There are extensive rules relating to disclosure of documents and other evidence in product liability claims. Those rules are set out in the Civil Procedure Rules (CPR) Part 31.

Contrary to its ordinary meaning, “disclosure” of a document does not mean sending the document to the other party, but rather stating that a document exists or has existed. Under CPR Rule 31.3, a party to whom a document has been disclosed has a right to inspect that document, except where:

  • the document is no longer in the control of the party who disclosed it (eg, because it has been lost or destroyed);
  • the party disclosing the document has a right or duty to withhold inspection of it (eg, because it is privileged), or;
  • where it would be disproportionate to the issues in the case to permit inspection.

Under CPR Rule 31.6, “standard disclosure” describes what documents are to be disclosed, as follows:

  • the documents on which a party relies;
  • the documents that adversely affect their own case, or another party’s case;
  • the documents that support another party’s case; and
  • the documents that they are required to disclose by any relevant practice direction.

Any duty of disclosure continues until the proceedings are concluded, meaning that if documents come to a party’s notice at any time, they must immediately notify the other party.

Given the prevalence of electronic documents and sources in modern litigation, specific rules apply to electronic documents, including in relation to product liability claims. CPR Rule 31 and Practice Directions 31A and 31B relate to disclosure of electronic documents – ie, any document held in electronic form.

These Practice Directions automatically apply only to proceedings that are or are likely to be allocated to the multi-track (higher value claims and/or more complex claims), and only apply to proceedings started on or after 1 October 2010. The purpose of these Practice Directions is to encourage and assist the parties to reach agreement in relation to the disclosure of electronic documents in a proportionate and effective manner. By way of example, a party requesting specific disclosure of certain electronic documents that are not reasonably accessible must demonstrate their relevance in order to justify retrieving them.

The rules relating to expert evidence in product liability cases are set out in the following:

  • CPR Part 35, which sets out the rules relating to experts and assessors;
  • Practice Direction 35, which supplements the above;
  • Guidance for the Instruction of Experts in Civil Claims (2014); and
  • Annex C to the Practice Direction (Pre-Action Conduct).
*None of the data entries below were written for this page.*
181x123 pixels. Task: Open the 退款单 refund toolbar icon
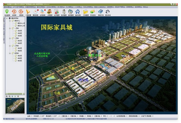tap(21, 12)
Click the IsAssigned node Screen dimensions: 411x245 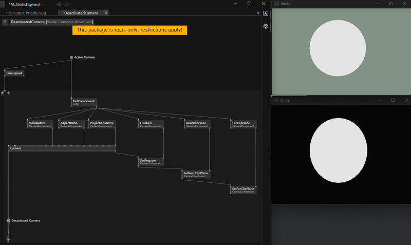14,73
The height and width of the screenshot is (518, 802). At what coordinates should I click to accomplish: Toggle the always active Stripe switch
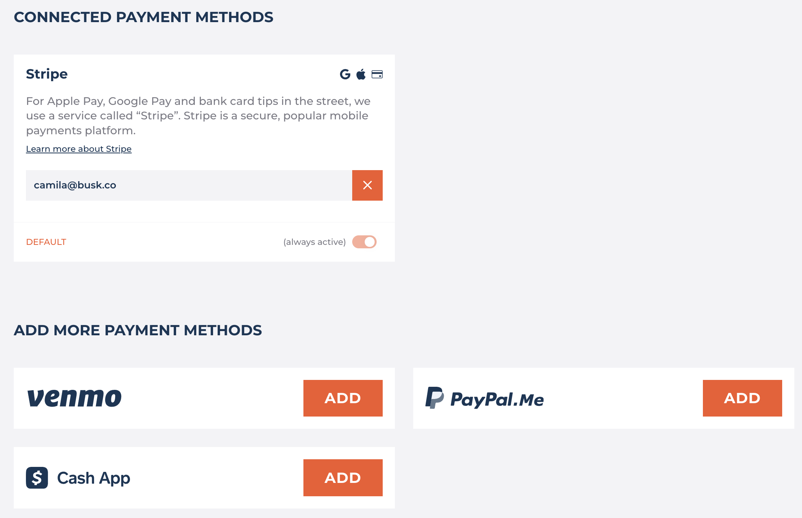point(364,242)
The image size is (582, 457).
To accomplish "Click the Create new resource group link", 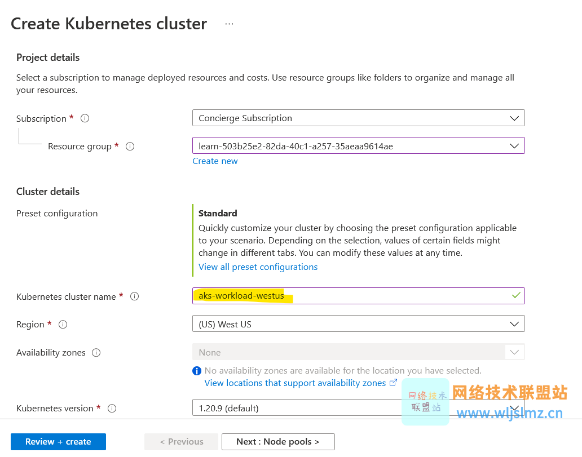I will [215, 161].
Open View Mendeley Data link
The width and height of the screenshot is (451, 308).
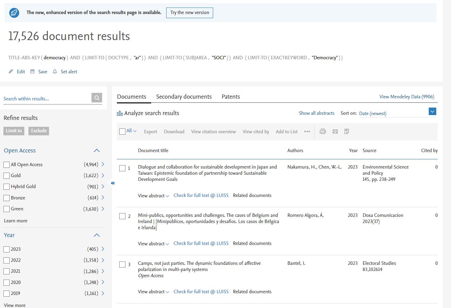(x=406, y=97)
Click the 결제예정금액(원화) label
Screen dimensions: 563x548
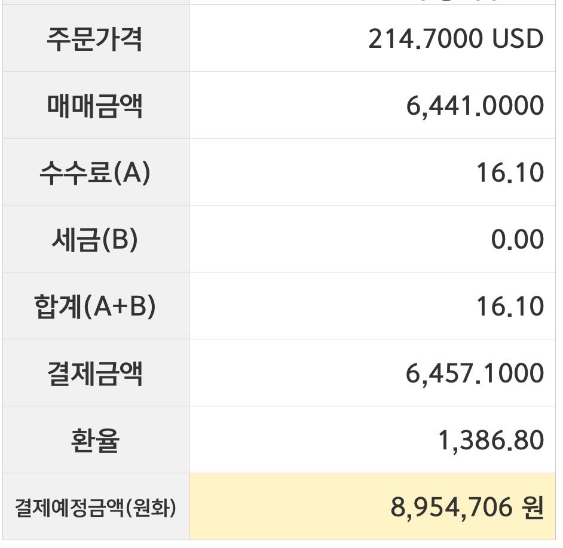(x=95, y=508)
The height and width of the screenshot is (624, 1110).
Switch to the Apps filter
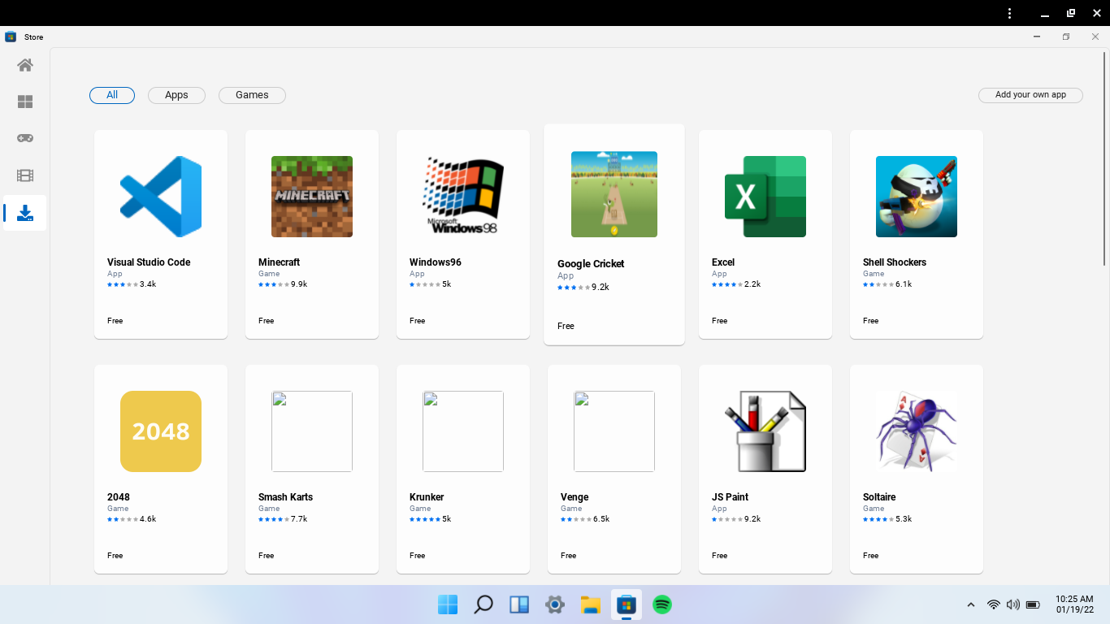click(x=176, y=95)
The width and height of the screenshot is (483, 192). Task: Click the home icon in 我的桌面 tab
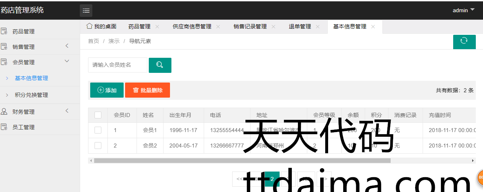point(89,26)
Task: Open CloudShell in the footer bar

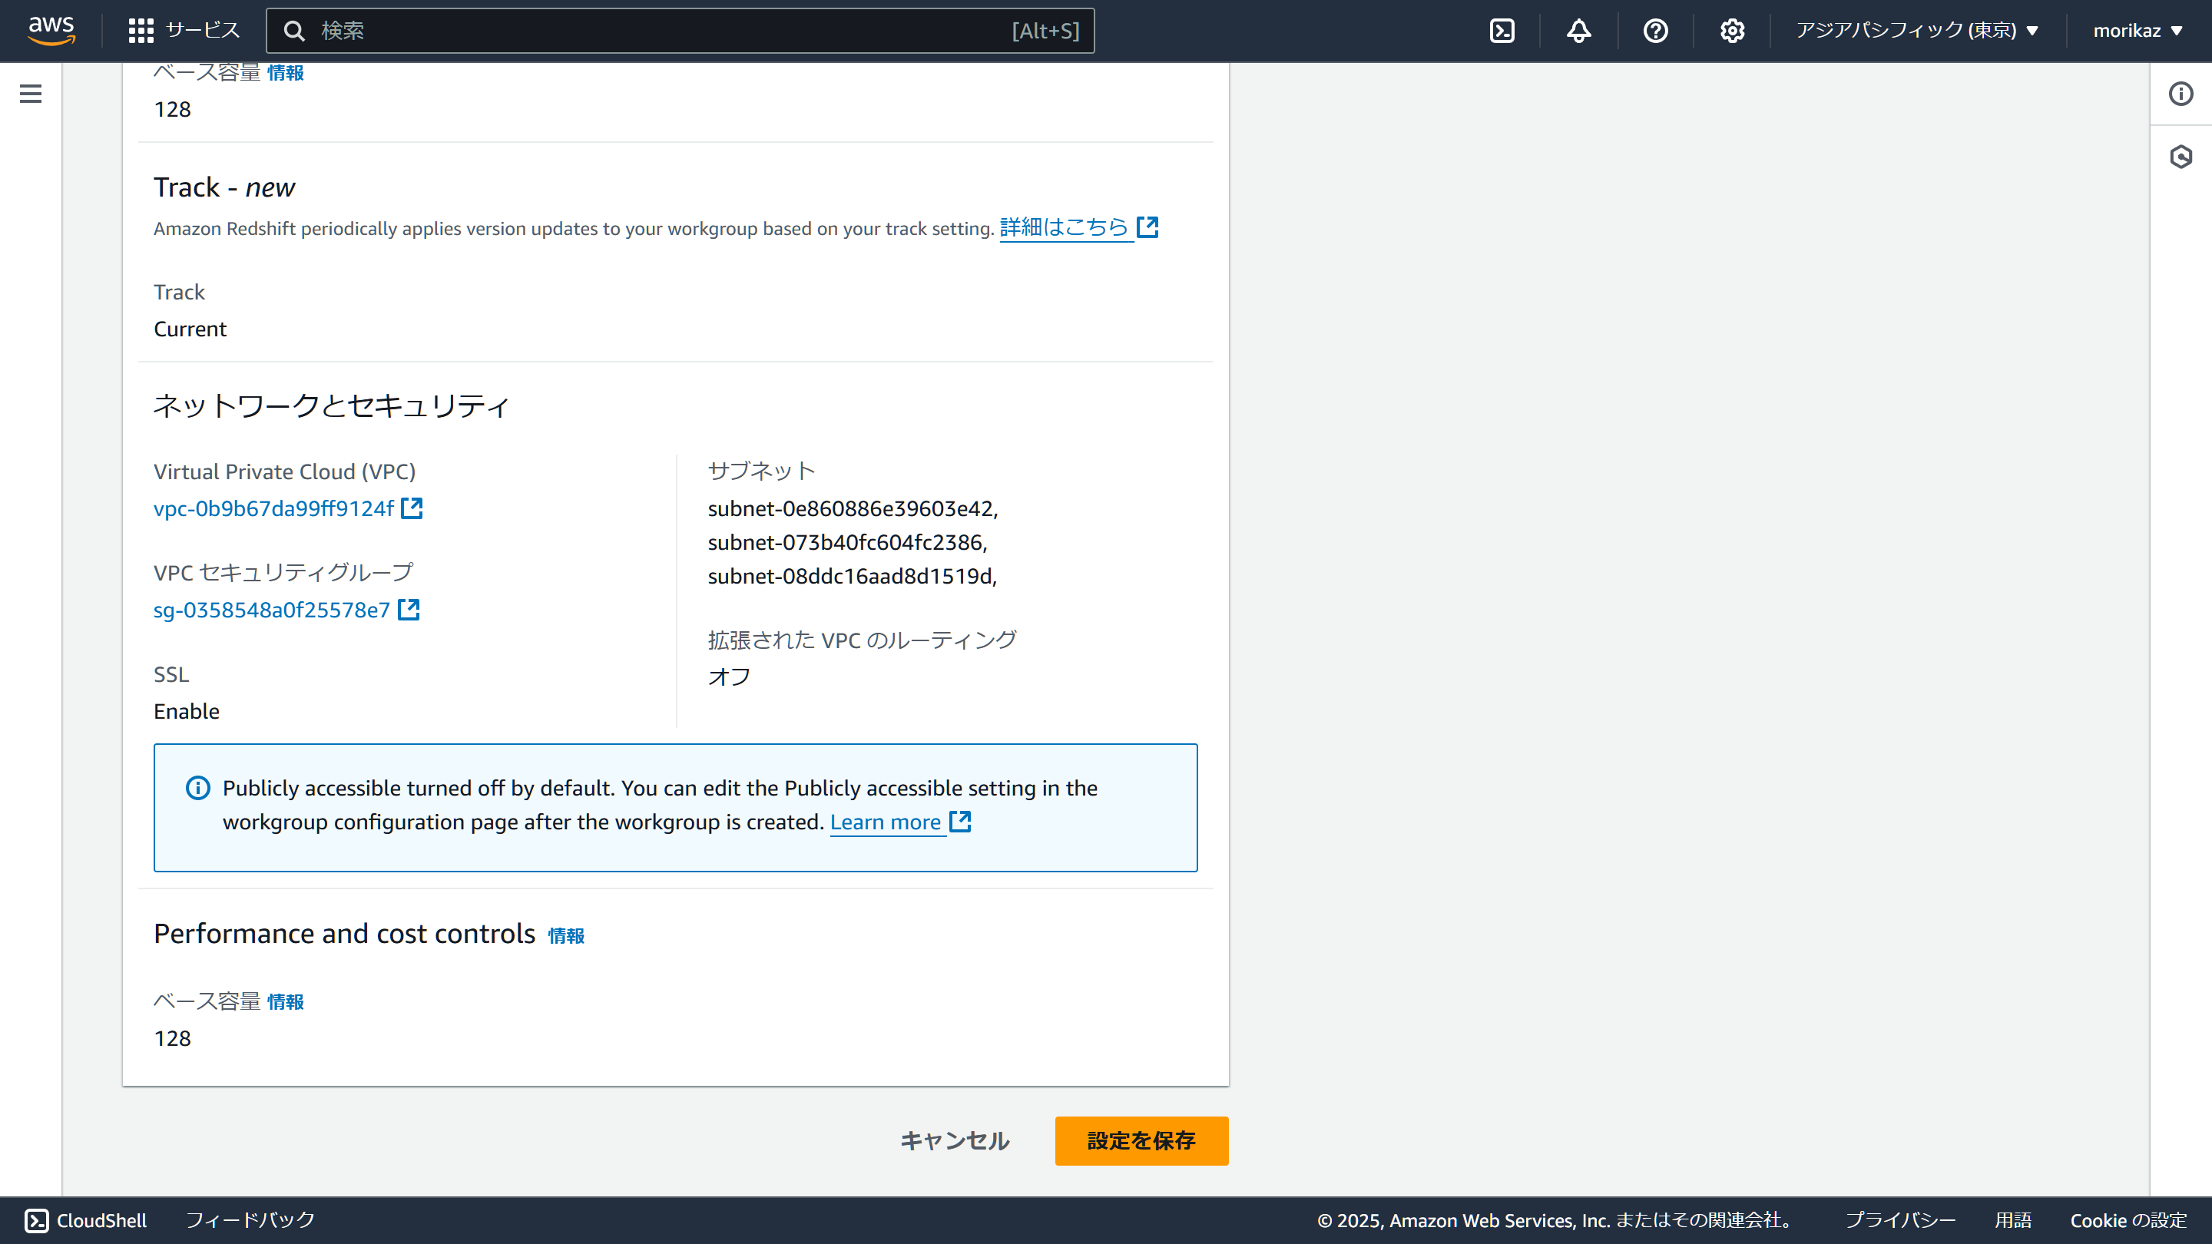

The overarching principle in relation to expert evidence is that it should be restricted to that which is reasonably required to resolve the proceedings (CPR Rule 35.1). The court’s power to restrict expert evidence also means that no party may call an expert or put an expert’s report in evidence without the court’s permission (CPR Rule 35.4). The court can also limit the use of oral expert evidence, and order evidence from a single joint expert.

An “expert” is a person who has the requisite expertise to give or prepare expert evidence for the purposes of proceedings, and it is the expert’s over-riding duty to help the court on matters within their expertise (this duty over-rides any duty to the party who instructs them).

Ordinarily, expert evidence is given in a written report. A party may put written questions to an expert about this report, and experts from opposing parties may be ordered to have discussions in order to identify the issues, reach agreement where possible, and produce a joint statement setting out those areas on which they agree and disagree, with a summary of their reasons for disagreeing.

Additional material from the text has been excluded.